Stored data:
___

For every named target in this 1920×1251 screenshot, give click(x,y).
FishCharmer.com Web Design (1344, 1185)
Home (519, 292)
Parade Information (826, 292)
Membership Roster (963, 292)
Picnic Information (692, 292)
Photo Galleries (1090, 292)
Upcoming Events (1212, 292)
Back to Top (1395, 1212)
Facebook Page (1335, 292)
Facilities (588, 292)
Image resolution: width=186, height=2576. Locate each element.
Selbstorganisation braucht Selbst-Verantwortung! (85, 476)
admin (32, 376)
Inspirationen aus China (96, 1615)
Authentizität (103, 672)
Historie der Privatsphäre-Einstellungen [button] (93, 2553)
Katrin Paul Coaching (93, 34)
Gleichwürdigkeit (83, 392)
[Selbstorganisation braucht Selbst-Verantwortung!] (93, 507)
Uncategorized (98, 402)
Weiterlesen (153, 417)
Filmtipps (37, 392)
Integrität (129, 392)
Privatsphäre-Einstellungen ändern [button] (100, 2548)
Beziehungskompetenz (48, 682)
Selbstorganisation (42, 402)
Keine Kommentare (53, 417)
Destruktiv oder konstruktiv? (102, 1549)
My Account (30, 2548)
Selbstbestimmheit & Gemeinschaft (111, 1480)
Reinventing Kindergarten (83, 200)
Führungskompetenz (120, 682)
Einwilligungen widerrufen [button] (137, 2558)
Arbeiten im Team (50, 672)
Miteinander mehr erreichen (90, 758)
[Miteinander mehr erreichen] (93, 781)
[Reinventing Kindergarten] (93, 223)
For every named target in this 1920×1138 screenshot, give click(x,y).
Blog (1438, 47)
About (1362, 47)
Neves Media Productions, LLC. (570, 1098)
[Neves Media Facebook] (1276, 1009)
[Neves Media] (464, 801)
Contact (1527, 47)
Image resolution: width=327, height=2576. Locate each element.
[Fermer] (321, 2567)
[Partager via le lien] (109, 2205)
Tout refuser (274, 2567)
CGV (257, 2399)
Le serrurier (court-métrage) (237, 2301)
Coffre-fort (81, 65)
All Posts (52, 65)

___

- [REQUIREMENT]: None of the lines before the one containing "[Partager via le lien] (109, 2205)" belong in the answer; reproduce that line and all later lines of the records exactly.

- [ANSWER SPACE]:
[Partager via le lien] (109, 2205)
Tout refuser (274, 2567)
CGV (257, 2399)
Le serrurier (court-métrage) (237, 2301)
Coffre-fort (81, 65)
All Posts (52, 65)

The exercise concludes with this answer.